● **SET EXERCISE**: Set down the listing below word for word, starting at the line that contains "Click the AO 0 max port value" and ending at the line that contains "pyautogui.click(x=488, y=230)", with both lines included. Leave the pictures out.
--- start AVAILABLE DATA ---
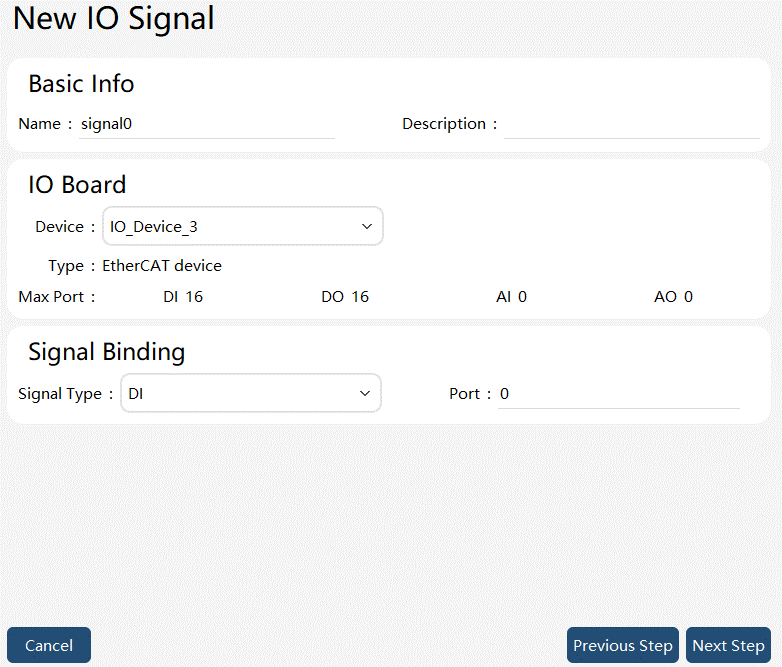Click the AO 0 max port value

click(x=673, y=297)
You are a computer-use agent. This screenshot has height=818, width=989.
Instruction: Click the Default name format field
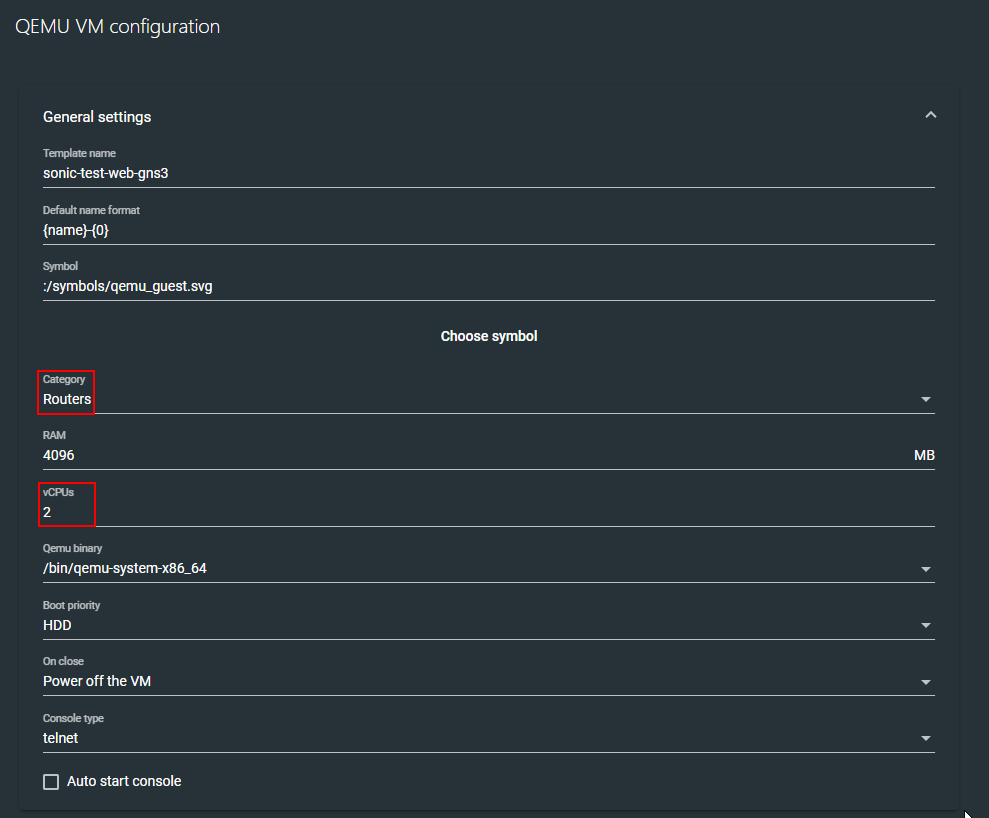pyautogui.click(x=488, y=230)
--- end AVAILABLE DATA ---
--- start AVAILABLE DATA ---
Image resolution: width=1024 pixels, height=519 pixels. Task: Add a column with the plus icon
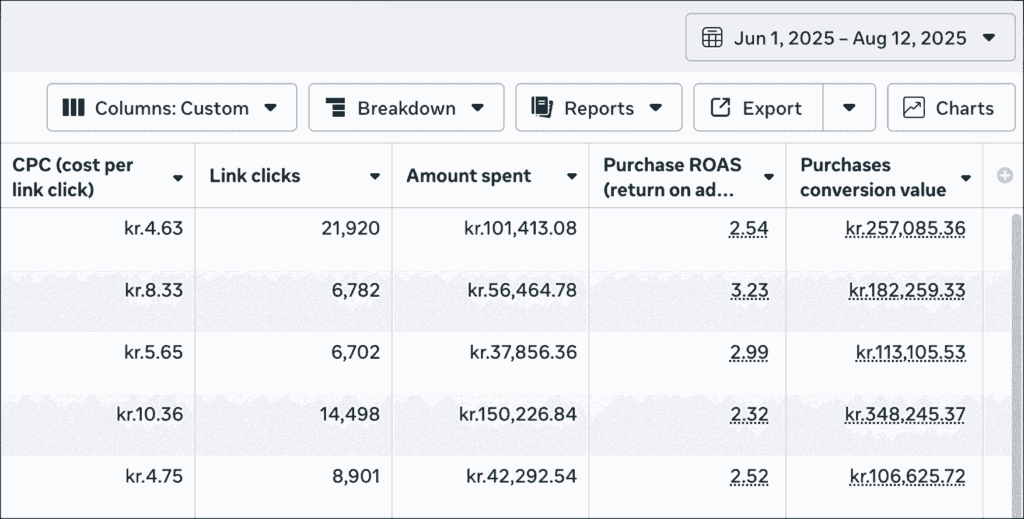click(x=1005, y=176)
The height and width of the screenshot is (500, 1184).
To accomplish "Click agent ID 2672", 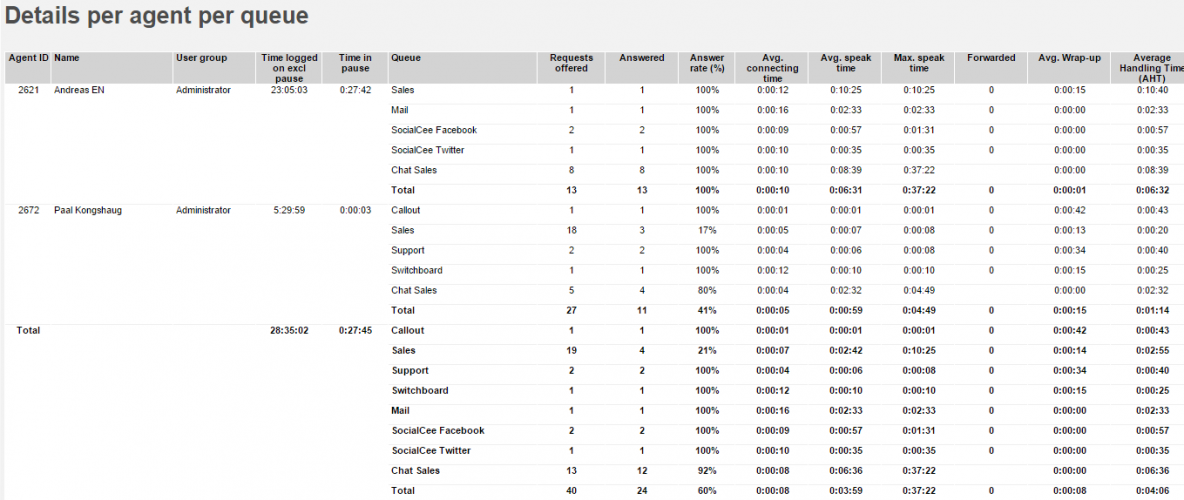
--- end AVAILABLE DATA ---
● **RESULT**:
Click the AO 0 max port value

click(x=673, y=297)
You are a computer-use agent. This screenshot has height=818, width=989.
Instruction: Click the Default name format field
pyautogui.click(x=488, y=230)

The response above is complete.